### WORK ORDER
Although the records contain pictures, none belong in the copy: restate word for word only the lines from the one with "Image resolution: width=160" through the one with "Task: Click the", both included.

### PROVIDED ENTRIES
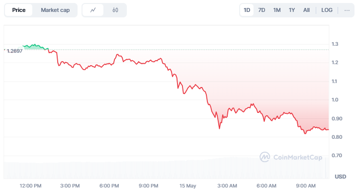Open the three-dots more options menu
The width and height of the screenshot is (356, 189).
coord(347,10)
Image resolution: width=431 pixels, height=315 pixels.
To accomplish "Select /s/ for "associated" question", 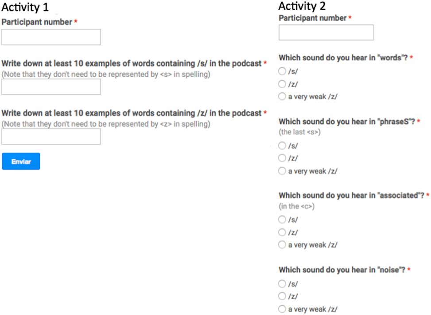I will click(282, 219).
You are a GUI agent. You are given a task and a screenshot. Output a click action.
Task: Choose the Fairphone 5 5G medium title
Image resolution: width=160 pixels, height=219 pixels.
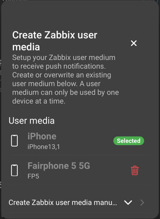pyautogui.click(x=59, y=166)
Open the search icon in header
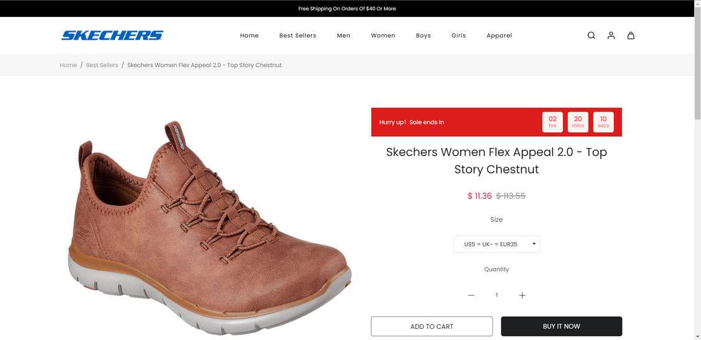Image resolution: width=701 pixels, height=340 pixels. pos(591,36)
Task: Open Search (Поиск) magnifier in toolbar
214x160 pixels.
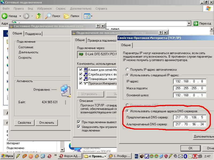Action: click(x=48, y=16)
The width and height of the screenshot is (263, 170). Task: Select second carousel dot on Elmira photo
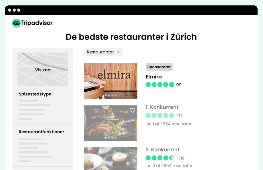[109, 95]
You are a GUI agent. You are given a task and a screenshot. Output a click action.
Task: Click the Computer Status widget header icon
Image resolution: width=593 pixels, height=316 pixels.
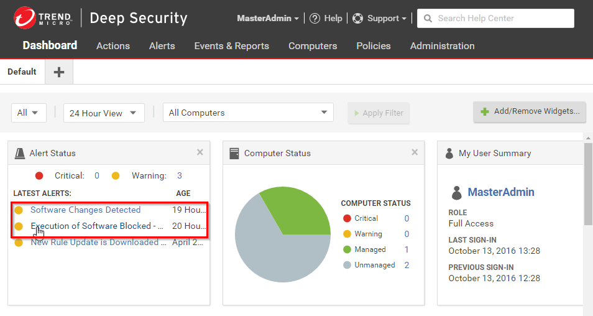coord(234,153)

### SOLUTION
Image resolution: width=160 pixels, height=219 pixels.
pyautogui.click(x=59, y=166)
Open the search icon in header
Image resolution: width=701 pixels, height=340 pixels. pos(591,36)
Task: Open Search (Поиск) magnifier in toolbar
214x160 pixels.
Action: click(x=48, y=16)
The width and height of the screenshot is (263, 170). Task: Select second carousel dot on Elmira photo
[109, 95]
You are a GUI agent. You are given a task and a screenshot. Output a click action.
Task: Click the Computer Status widget header icon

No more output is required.